I find that writing is like performing on paper. It’s not a spontaneous exercise, rather, it’s a planned excursion into imagination. When it’s writing that mean’s a great deal to you it’s very difficult. There is always frustration because it’s never quite what you want it to be.
Writing for fun, on the other hand, can be easy and satisfying. If one isn’t impassioned about a subject, then how to get the sweet pleasure of writing? Just start. I find that I must first put something on the page, either a title or the date. What next? Choose a place: (kitchen, Paris, restaurant, tunnel) any place at all.
Choose a time: (sunrise, 1857, wartime) any time. Choose an action: (guitar strummed, speeding car, cooking) any action. With any three, you should be able to conjure scenes of interest and dialogue to reveal facts.
For instance, if I take Paris, sunrise, and speeding car, what can I do?
The sky was promising that sunrise was on its way at last. Lise Grondin sped through the streets as fast as her little R5 would take her. At this hour, the usual Paris traffic glut was just getting started, and she hoped to clear the city limits in time to meet Jeff Hebert for lunch in Honfleur.
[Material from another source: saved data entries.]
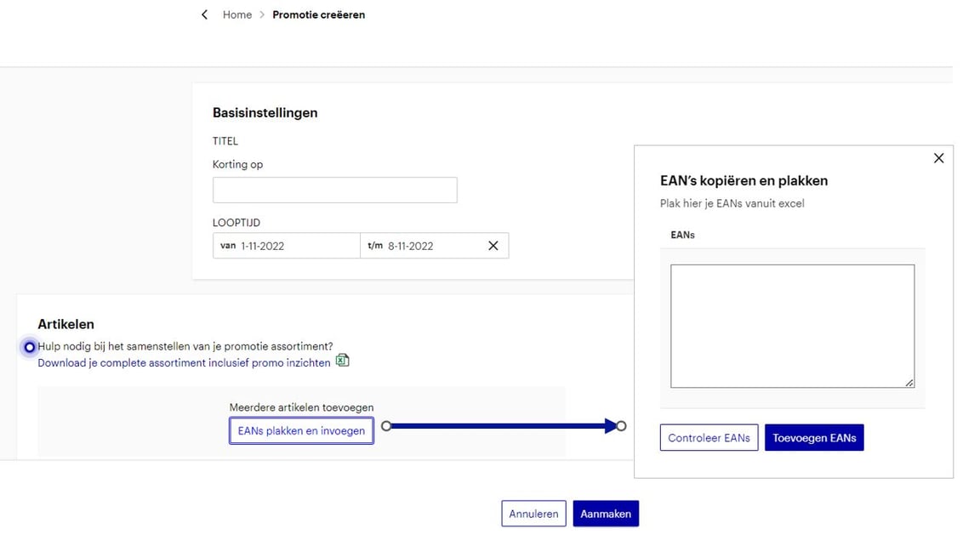Clear the looptijd date range

(x=493, y=246)
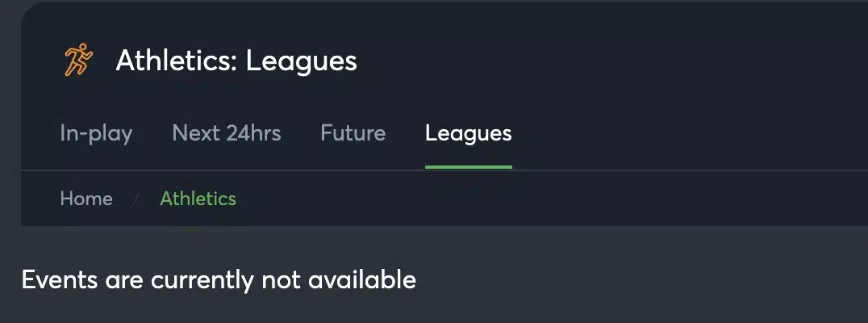Image resolution: width=868 pixels, height=323 pixels.
Task: Click the breadcrumb slash separator
Action: (x=137, y=199)
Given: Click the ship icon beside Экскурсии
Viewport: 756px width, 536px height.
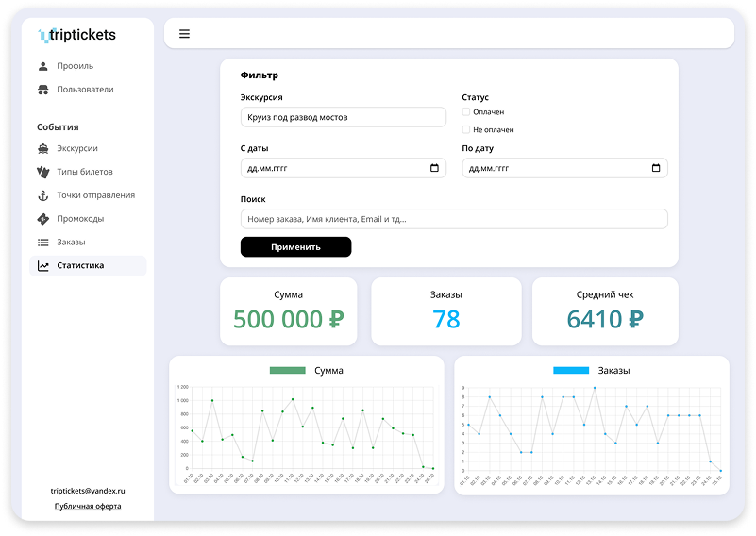Looking at the screenshot, I should click(42, 148).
Obviously, one could continue in any way they wish. The speeding car could crash, or be stopped by police, making her late. Who is she meeting and why she is rushing – that’s where the author comes in. It’s up to the creator to create. Writing is not just well assembled words – writing is story telling.
Some people have difficulty developing good names for characters. My tip: watch the credits on movies. You’ll see hundreds of names from behind the cameras. Usually, the names have great variety: male, female, every ethnicity, all you need. The credits from one major movie could provide names for 11 books. Just switch around some of the given names to other surnames, and you’re in business.
Good writing is a gift, and if you ain’t got it, you might have to stick with catalogue captions and business reports. However, if you have a good story inside you, write it. Pay attention to the subtleties of language and grammar in dialogue. A Kentucky farmer and a Chicago merchant will speak very differently from each other.
Lemme know how it works out for you.